** Written instruction 1 **
Repeat word for word the passage of the musical review that begins at the words "The musical from" and stops after "co-choreographed with Lewis.".
** Written instruction 2 **
Summarize the musical review in two sentences.
** Written instruction 3 **
Pick up the musical review where it stops and carry it on.

--- START OF Text to read ---

The musical from Down Under, a country whose main contribution to the genre is Hugh Jackman, opened in 1992. It was a major hit there and in the West End. A revised version played in Houston in 1998. And now it’s here in a production built from the ground up locally led by veteran director Jonathan Van Dyke and musical director Jason Tucker.

Of course, the hero of the production is choreographer Justin M. Lewis who has the proverbial field day working with a collection of local and visiting artists who managed to produce this stunning display in under three weeks. (The script has Dad’s will giving the boys a measly four weeks to recreate his old show.) Sean McGibbon as Spring, the leader of the brothers, also gets a couple of breath-taking Astaire-like solo spots, which he co-choreographed with Lewis.

--- END OF Text to read ---
--- START OF Data lines ---

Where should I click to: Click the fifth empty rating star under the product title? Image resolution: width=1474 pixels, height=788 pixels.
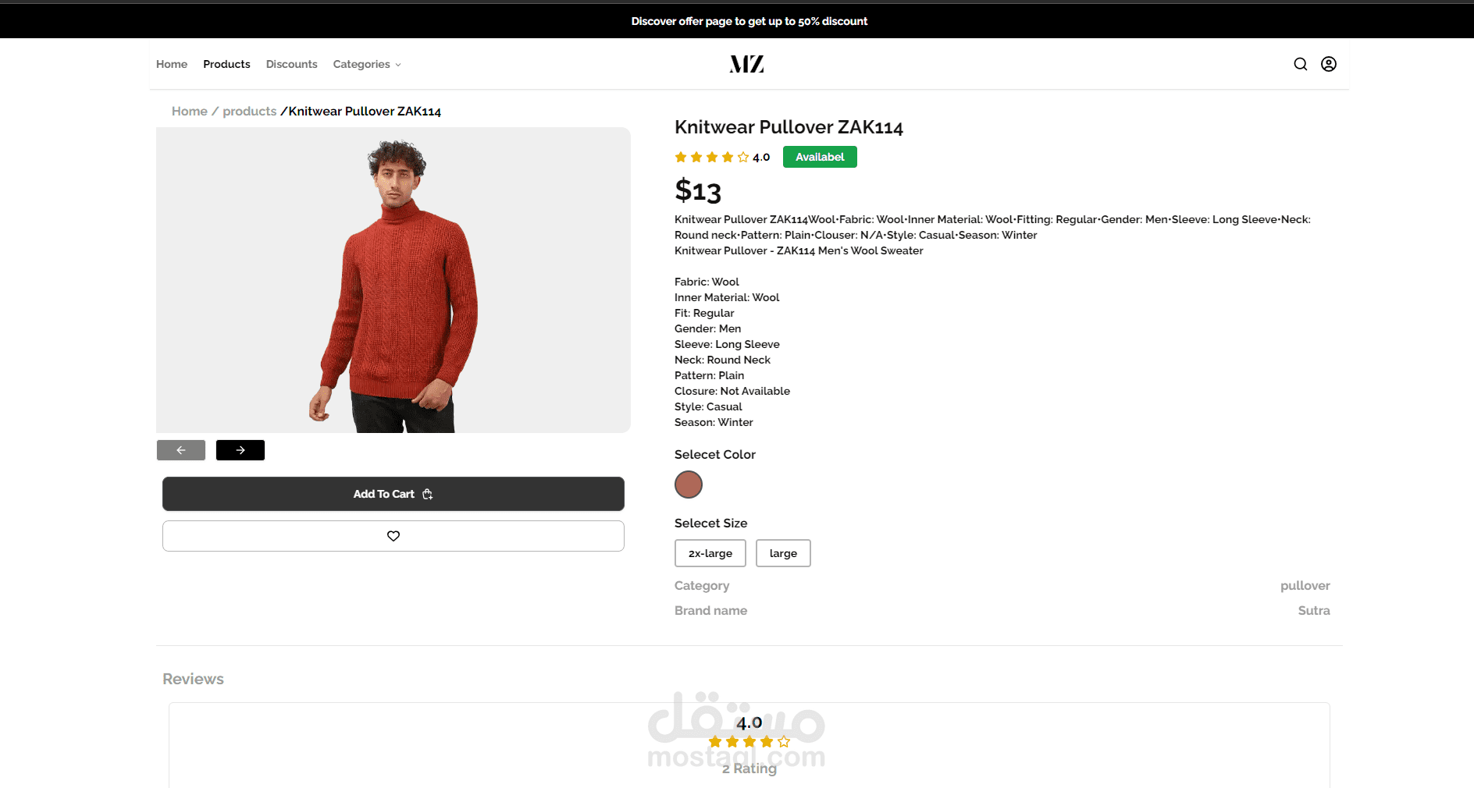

--- END OF Data lines ---

** Output 1 **
The musical from Down Under, a country whose main contribution to the genre is Hugh Jackman, opened in 1992. It was a major hit there and in the West End. A revised version played in Houston in 1998. And now it’s here in a production built from the ground up locally led by veteran director Jonathan Van Dyke and musical director Jason Tucker.

Of course, the hero of the production is choreographer Justin M. Lewis who has the proverbial field day working with a collection of local and visiting artists who managed to produce this stunning display in under three weeks. (The script has Dad’s will giving the boys a measly four weeks to recreate his old show.) Sean McGibbon as Spring, the leader of the brothers, also gets a couple of breath-taking Astaire-like solo spots, which he co-choreographed with Lewis.

** Output 2 **
The musical from Down Under opened in 1992, was a major hit there and in the West End, and played in a revised version in Houston in 1998. It now has a production built locally from the ground up under director Jonathan Van Dyke and musical director Jason Tucker, and choreographer Justin M. Lewis is its hero: local and visiting artists produced a stunning display in under three weeks, and Sean McGibbon as Spring dances solo spots he co-choreographed with Lewis.

** Output 3 **
And then they open their mouths. Well, to be fair, some of them can sing, especially Alex Kidder as eternally grinning April who caresses “Long Ago (And Far Away)” sung not about a boyfriend but to the prospect of finally being in a stage show, and a sultry 11 o’clock “Birth of the Blues.”

Theoretically, the boys Spring, Buck, Wing, Slide, Tip, Tap and Slap each have a defining personality trait: shy, brainy, whatever. But we could never follow it. It didn’t help that either these guys’ enunciation was pretty bad or the sound was muddy or some combination. But we couldn’t understand half the dialogue nor those brilliantly scripted zingers, which may have been a blessing.

Still, honor where honor is due to McGibbon, Kidder, local vet Rocky Duvall as Max, plus the other brothers with 1,000-watt smiles: Kurt Csolak, Thomas Sutter, Jared Alexander, Austin Carroll, Jonathan Eisele and Michael M. Sakelos, plus the backup singer and understudies Mitchel Burns and Meg Frost.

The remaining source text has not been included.